***** STORED DATA
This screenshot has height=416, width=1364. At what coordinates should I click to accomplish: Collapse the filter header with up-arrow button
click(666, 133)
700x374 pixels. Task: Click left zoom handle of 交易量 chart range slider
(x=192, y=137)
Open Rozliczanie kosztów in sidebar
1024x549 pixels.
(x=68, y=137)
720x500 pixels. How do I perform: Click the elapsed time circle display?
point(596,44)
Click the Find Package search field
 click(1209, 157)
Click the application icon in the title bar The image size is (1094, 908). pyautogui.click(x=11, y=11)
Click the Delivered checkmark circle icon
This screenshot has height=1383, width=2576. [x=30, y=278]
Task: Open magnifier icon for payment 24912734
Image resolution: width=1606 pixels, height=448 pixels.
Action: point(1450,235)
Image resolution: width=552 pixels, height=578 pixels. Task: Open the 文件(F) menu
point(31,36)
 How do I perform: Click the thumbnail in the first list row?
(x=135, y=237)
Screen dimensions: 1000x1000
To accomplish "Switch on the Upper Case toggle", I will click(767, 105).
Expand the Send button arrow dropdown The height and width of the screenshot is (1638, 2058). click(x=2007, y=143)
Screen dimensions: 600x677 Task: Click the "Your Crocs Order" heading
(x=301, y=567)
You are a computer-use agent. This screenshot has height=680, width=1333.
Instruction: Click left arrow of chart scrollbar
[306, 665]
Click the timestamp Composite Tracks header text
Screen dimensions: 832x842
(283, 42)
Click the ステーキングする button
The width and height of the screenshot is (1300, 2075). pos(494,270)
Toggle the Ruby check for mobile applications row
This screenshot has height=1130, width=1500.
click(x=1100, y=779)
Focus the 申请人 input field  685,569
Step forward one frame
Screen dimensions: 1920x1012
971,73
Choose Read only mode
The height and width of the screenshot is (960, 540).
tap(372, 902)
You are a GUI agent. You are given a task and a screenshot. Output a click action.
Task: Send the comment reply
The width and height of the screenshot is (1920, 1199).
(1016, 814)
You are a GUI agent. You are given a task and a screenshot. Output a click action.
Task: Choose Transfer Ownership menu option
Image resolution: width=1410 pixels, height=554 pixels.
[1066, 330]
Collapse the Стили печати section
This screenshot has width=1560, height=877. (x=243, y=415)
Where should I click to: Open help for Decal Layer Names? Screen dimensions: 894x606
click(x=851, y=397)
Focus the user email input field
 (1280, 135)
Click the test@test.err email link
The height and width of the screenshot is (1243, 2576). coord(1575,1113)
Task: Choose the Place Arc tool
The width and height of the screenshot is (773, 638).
**********
:: EXERCISE ::
Repeat the rows starting with the line containing "700x374 pixels. Task: Click" and going on through the line containing "(x=301, y=567)", switching "search field" to "search box" and leaving everything else the same.

:: TASK SOLUTION ::
700x374 pixels. Task: Click left zoom handle of 交易量 chart range slider
(x=192, y=137)
Open Rozliczanie kosztów in sidebar
1024x549 pixels.
(x=68, y=137)
720x500 pixels. How do I perform: Click the elapsed time circle display?
point(596,44)
Click the Find Package search box
 click(1209, 157)
Click the application icon in the title bar The image size is (1094, 908). pyautogui.click(x=11, y=11)
Click the Delivered checkmark circle icon
This screenshot has height=1383, width=2576. [x=30, y=278]
Task: Open magnifier icon for payment 24912734
Image resolution: width=1606 pixels, height=448 pixels.
Action: point(1450,235)
Image resolution: width=552 pixels, height=578 pixels. Task: Open the 文件(F) menu
point(31,36)
 How do I perform: Click the thumbnail in the first list row?
(x=135, y=237)
Screen dimensions: 1000x1000
To accomplish "Switch on the Upper Case toggle", I will click(767, 105).
Expand the Send button arrow dropdown The height and width of the screenshot is (1638, 2058). click(x=2007, y=143)
Screen dimensions: 600x677 Task: Click the "Your Crocs Order" heading
(x=301, y=567)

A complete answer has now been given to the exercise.